##### PROVIDED ENTRIES
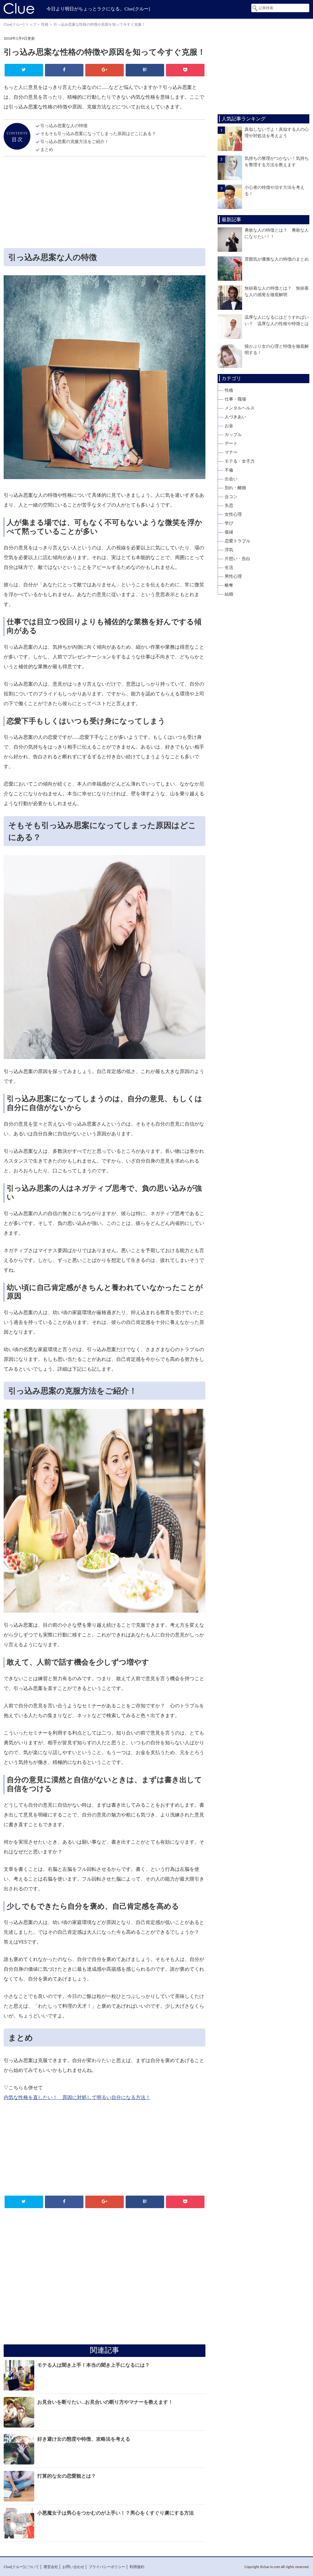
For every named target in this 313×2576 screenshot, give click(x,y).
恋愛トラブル (237, 541)
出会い (231, 479)
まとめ (46, 150)
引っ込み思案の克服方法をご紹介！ (74, 142)
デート (231, 444)
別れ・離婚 (235, 488)
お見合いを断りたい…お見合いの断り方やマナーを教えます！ (105, 2402)
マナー (231, 452)
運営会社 (50, 2567)
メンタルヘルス (240, 408)
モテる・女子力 (240, 461)
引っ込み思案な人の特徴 (63, 126)
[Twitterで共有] (24, 70)
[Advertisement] (104, 204)
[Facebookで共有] (64, 70)
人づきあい (235, 417)
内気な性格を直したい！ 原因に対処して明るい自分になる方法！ (77, 2097)
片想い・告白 (237, 559)
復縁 (229, 532)
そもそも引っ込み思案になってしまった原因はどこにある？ (98, 134)
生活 (229, 568)
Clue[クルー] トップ (20, 24)
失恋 (229, 506)
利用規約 (137, 2567)
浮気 (229, 550)
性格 (45, 24)
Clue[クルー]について (21, 2567)
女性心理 (233, 514)
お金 (229, 426)
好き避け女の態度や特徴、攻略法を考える (83, 2439)
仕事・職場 (235, 399)
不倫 (229, 470)
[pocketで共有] (185, 70)
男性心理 (233, 576)
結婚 (229, 594)
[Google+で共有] (104, 70)
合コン (231, 497)
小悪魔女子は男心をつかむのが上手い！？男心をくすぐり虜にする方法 (115, 2513)
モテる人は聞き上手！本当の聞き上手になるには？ (93, 2365)
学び (229, 523)
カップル (233, 435)
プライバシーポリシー (107, 2567)
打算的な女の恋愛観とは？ (66, 2476)
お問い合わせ (73, 2567)
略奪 (229, 585)
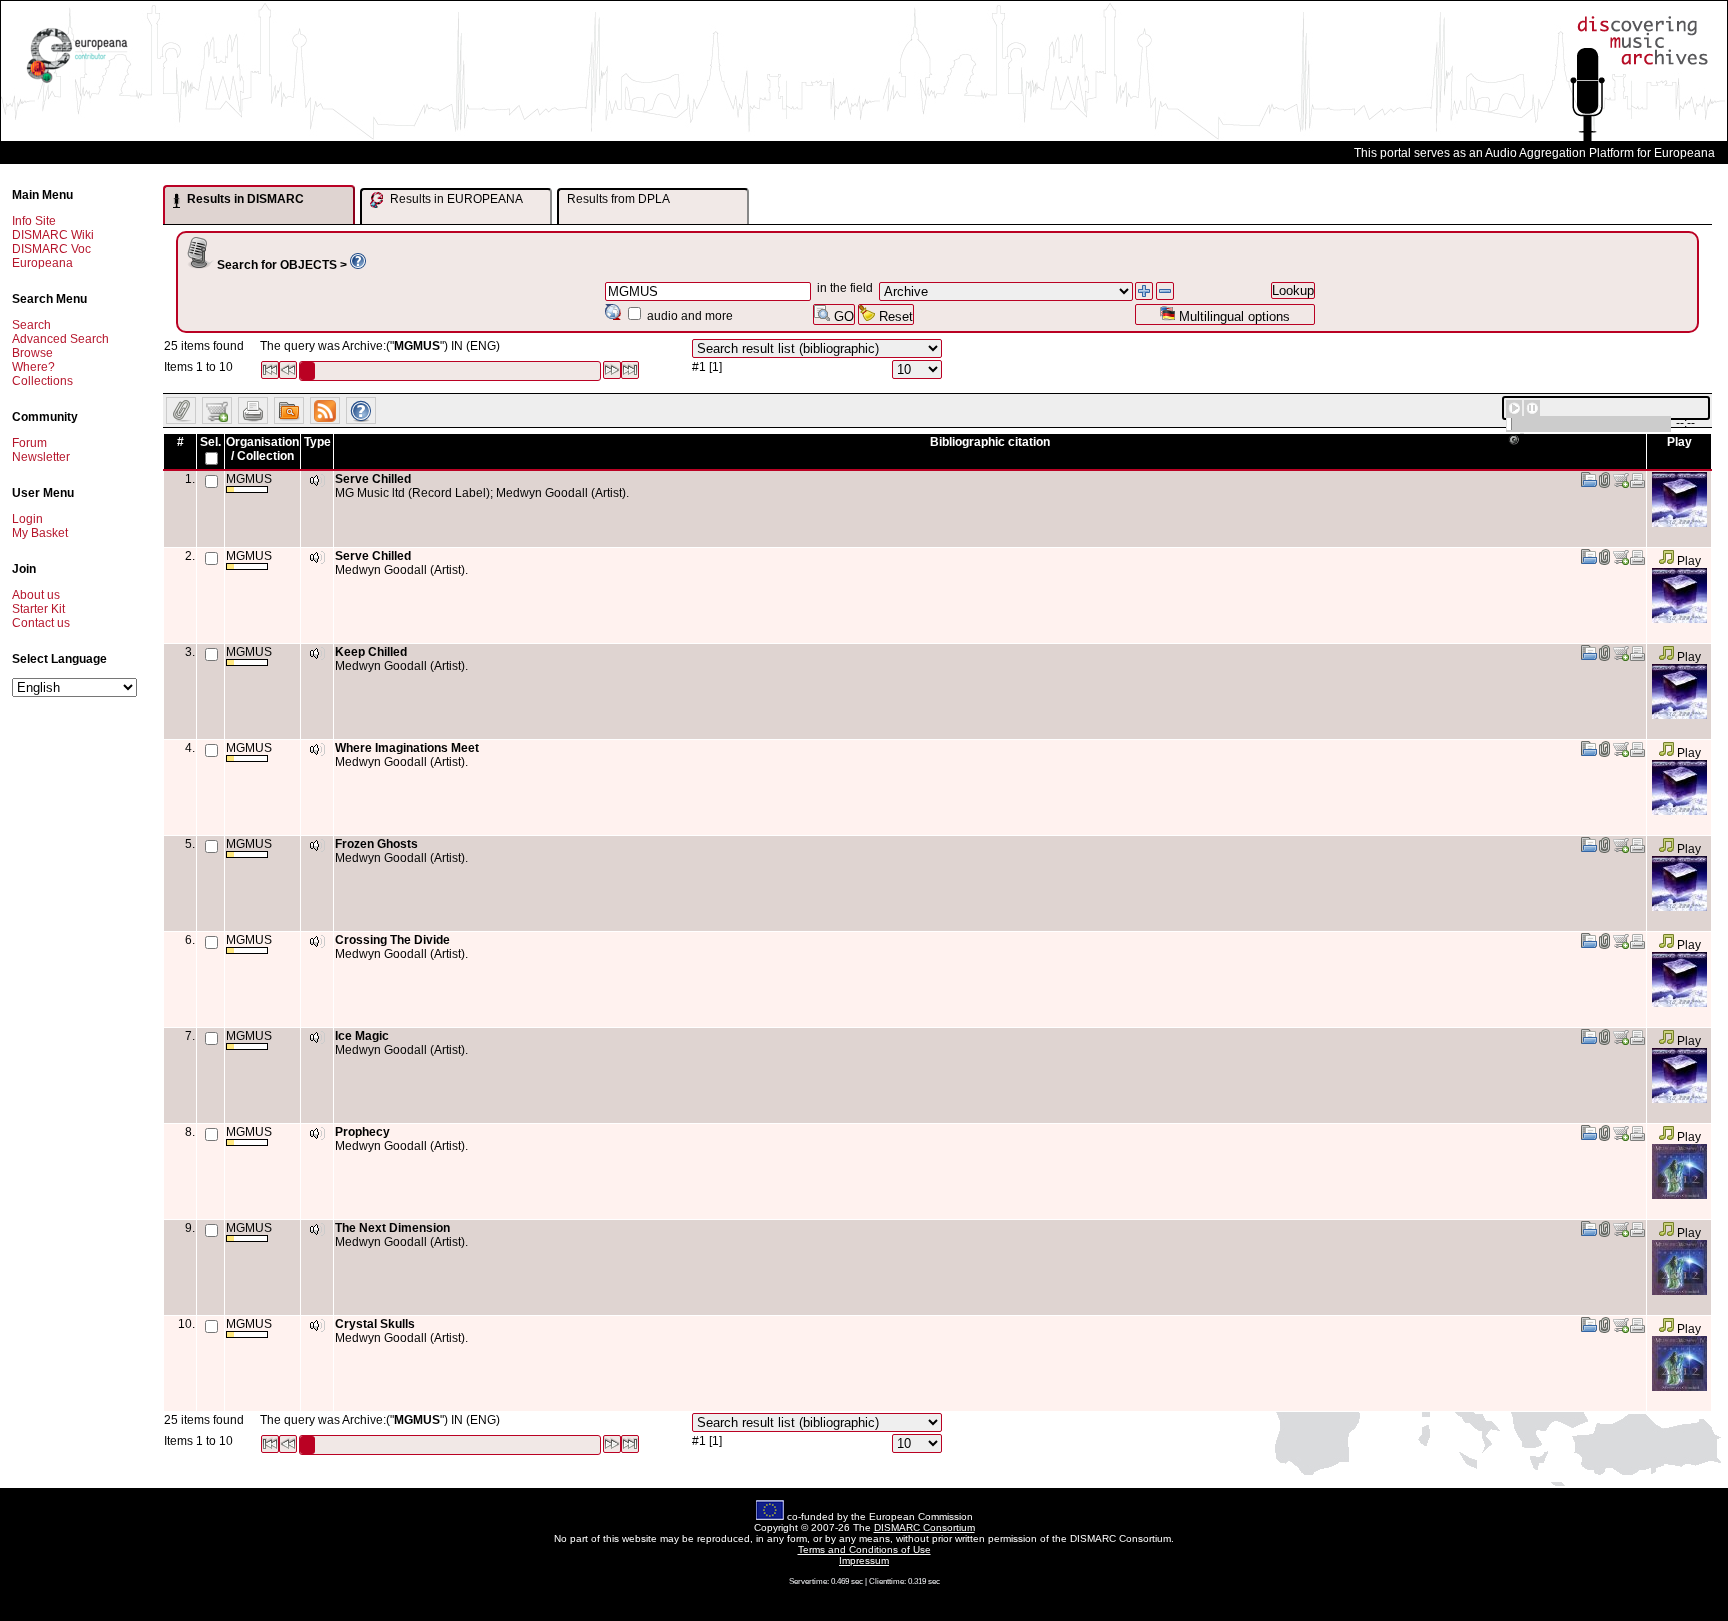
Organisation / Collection (262, 449)
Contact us (41, 623)
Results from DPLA (618, 199)
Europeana (42, 263)
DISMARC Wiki (53, 235)
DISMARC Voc (51, 249)
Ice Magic (362, 1036)
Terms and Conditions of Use (864, 1549)
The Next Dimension (392, 1228)
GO (842, 316)
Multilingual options (1232, 316)
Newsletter (41, 457)
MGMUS (249, 479)
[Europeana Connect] (77, 83)
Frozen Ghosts (376, 844)
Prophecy (362, 1132)
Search (31, 325)
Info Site (34, 221)
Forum (29, 443)
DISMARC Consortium (924, 1527)
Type (317, 442)
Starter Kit (38, 609)
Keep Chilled (371, 652)
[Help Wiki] (358, 265)
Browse (32, 353)
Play (1687, 561)
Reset (894, 316)
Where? (33, 367)
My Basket (40, 533)
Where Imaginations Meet (407, 748)
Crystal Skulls (375, 1324)
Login (27, 519)
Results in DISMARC (244, 199)
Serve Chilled (373, 479)
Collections (42, 381)
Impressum (864, 1560)
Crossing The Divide (392, 940)
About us (36, 595)
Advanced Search (60, 339)
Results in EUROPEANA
##########
Each line from the one that contains "カップル (233, 435)" down to the one that contains "Ice Magic (362, 1036)" is to be returned exactly as it stands above, both ends included, with pictures removed.

カップル (233, 435)
プライバシーポリシー (107, 2567)
打算的な女の恋愛観とは？ (66, 2476)
お問い合わせ (73, 2567)
略奪 (229, 585)
Organisation / Collection (262, 449)
Contact us (41, 623)
Results from DPLA (618, 199)
Europeana (42, 263)
DISMARC Wiki (53, 235)
DISMARC Voc (51, 249)
Ice Magic (362, 1036)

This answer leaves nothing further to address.